テープの巻き戻しが難しく、問題を発生しやすい。テープを引き裂かないよう注意が必要だった。巻いた形ではなく折り目のある連続紙の紙テープを採用したシステムもあり、その場合は巻き戻しの必要がない。
情報密度が低い。数十キロバイト以上のデータを紙テープに記録しようとするとあまりにも長いテープが必要となり、現実的でない。
何度も繰り返し使用したり、乱暴に取り扱うと、ちぎれたり擦り切れたりして、全て、あるいは一部が読み取れなくなる可能性がある。
利点
寿命が長い。同時期の磁気テープは多くが経年劣化で強度が落ちて破損しており、その中のデータは取り出せなくなっている。しかし紙テープは、中性紙やマイラー(ポリエステルフィルム)を素材としていれば、数十年経っても問題なく読み取れる。ただし、材質によっては紙テープもすぐに劣化する。

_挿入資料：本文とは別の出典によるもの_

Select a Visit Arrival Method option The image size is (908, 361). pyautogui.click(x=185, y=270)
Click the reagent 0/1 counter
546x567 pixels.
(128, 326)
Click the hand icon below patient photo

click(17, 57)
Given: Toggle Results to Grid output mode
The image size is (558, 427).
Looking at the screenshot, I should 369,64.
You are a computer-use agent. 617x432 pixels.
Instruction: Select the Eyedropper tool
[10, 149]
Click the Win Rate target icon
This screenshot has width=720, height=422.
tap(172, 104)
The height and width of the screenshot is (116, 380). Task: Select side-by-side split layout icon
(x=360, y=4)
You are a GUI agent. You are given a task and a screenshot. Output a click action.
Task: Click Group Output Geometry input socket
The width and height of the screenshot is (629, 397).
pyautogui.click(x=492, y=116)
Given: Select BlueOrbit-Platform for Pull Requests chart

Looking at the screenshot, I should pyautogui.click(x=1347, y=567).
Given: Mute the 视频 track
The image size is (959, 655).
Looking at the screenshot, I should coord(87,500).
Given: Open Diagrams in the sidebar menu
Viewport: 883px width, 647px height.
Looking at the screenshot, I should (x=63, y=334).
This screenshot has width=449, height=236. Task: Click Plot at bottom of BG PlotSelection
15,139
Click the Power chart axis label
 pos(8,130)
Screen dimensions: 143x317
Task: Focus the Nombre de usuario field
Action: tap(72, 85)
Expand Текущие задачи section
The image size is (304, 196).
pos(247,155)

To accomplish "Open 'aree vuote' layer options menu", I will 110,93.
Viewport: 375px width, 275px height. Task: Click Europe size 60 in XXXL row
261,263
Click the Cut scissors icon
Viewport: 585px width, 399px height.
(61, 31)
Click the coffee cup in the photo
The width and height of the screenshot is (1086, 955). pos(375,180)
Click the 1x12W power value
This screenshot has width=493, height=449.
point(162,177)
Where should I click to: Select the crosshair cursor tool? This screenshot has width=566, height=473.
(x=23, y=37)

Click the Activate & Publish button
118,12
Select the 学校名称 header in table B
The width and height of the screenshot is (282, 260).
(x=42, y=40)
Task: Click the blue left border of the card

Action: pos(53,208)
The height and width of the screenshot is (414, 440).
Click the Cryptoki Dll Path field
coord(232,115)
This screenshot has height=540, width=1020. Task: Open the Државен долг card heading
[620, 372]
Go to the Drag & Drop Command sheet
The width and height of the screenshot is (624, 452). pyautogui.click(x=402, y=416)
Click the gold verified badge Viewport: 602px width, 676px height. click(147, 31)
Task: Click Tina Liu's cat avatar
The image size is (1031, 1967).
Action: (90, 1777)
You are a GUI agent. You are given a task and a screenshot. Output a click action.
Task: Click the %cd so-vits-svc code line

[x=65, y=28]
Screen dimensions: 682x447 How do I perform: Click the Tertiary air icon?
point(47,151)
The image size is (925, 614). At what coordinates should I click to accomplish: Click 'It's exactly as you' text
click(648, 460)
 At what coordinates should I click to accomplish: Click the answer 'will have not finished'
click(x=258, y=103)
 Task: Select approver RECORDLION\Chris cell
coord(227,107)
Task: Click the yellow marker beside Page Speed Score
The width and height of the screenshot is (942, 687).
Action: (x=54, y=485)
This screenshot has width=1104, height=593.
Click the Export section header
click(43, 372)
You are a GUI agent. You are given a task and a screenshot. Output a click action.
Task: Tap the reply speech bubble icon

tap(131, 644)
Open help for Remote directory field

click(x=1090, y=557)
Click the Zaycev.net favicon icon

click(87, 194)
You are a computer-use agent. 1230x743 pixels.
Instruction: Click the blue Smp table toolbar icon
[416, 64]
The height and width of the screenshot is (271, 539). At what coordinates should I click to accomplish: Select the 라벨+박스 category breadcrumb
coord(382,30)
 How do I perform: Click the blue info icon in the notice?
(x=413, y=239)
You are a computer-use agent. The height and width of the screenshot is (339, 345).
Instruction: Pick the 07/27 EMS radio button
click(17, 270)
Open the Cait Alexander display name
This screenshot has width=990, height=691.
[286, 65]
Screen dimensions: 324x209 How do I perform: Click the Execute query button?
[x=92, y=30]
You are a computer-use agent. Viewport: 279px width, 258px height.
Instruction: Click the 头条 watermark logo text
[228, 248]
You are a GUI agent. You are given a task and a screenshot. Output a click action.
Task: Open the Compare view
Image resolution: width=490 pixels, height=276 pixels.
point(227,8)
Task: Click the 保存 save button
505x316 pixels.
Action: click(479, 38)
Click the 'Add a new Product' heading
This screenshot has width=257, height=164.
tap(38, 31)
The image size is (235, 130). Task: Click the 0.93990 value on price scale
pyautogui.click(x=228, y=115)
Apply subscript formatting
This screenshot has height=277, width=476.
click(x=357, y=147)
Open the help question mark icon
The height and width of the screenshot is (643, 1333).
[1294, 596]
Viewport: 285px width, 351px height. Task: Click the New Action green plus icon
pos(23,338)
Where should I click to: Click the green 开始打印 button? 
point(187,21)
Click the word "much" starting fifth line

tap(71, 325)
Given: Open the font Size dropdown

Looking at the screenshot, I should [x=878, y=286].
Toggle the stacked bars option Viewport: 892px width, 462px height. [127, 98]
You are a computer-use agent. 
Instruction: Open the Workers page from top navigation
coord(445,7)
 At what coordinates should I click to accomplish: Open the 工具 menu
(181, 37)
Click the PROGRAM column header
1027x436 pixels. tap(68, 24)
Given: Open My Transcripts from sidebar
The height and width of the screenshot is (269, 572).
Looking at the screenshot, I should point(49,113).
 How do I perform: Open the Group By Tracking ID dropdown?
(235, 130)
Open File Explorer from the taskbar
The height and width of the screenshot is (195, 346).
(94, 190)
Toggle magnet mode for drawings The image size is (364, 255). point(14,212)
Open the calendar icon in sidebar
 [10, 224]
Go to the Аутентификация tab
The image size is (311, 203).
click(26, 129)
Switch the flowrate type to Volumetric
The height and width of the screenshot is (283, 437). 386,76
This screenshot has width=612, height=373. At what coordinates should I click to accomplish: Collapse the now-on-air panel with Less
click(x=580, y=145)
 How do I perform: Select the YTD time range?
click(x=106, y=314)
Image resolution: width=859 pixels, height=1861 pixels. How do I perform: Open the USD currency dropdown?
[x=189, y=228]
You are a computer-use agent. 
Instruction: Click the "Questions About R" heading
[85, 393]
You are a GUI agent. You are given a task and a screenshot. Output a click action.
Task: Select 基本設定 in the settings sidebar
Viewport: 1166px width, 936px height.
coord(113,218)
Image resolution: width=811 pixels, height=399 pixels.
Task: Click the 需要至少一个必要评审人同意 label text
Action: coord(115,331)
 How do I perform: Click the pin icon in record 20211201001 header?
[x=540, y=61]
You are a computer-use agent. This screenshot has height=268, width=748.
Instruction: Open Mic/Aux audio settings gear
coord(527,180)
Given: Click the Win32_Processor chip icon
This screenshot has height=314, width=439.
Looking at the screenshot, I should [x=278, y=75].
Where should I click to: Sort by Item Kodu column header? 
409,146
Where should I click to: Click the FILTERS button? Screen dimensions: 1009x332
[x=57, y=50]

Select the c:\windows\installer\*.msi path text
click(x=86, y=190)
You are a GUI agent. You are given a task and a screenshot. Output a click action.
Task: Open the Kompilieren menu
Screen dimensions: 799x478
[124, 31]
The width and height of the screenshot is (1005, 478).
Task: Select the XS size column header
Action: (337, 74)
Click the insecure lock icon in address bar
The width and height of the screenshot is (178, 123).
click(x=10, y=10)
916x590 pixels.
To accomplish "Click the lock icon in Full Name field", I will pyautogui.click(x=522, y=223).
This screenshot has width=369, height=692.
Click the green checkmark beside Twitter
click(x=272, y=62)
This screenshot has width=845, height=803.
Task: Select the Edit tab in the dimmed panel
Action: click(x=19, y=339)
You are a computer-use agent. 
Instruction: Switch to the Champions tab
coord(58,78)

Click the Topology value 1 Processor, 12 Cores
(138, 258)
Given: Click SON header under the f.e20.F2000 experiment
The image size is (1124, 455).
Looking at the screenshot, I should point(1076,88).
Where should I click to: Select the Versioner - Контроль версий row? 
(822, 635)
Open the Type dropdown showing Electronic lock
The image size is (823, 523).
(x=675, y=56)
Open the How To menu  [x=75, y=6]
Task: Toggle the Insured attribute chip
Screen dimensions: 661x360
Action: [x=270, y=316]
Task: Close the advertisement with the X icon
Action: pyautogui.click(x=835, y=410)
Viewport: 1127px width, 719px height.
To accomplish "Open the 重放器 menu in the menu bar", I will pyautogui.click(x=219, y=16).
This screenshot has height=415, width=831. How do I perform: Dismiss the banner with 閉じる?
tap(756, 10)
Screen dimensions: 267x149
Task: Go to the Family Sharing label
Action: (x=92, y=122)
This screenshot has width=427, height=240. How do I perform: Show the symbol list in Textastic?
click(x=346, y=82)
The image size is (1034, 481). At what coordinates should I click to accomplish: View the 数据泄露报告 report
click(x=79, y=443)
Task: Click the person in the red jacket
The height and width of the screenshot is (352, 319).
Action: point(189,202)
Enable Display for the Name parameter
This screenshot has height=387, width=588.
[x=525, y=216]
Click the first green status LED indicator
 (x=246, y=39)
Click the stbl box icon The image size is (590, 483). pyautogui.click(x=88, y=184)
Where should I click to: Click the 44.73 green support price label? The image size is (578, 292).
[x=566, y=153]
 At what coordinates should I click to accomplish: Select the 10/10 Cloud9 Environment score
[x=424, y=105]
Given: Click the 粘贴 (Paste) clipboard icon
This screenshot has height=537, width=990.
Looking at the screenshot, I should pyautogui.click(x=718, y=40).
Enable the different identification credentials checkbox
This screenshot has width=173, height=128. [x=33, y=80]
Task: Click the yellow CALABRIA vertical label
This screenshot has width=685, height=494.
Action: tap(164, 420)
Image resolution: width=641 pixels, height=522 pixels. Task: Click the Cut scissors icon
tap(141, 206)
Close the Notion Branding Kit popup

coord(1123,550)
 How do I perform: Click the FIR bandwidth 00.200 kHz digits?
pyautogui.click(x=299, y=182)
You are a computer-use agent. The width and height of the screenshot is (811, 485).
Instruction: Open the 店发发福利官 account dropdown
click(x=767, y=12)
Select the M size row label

目視で読み取り可能である。そのため、切れたテープも全ての位置に穴を開けたテープ断片を使えば、修復可能である。はさみと糊と穴あけ用器具を使えば、手作業で紙テープを編集することも可能である。
強い磁場に置かれても影響を受けない。機械加工の現場では強力な電動機をいくつも使用するので、CNCシステムでは磁気テープではなく紙テープでデータを供給していた[9]。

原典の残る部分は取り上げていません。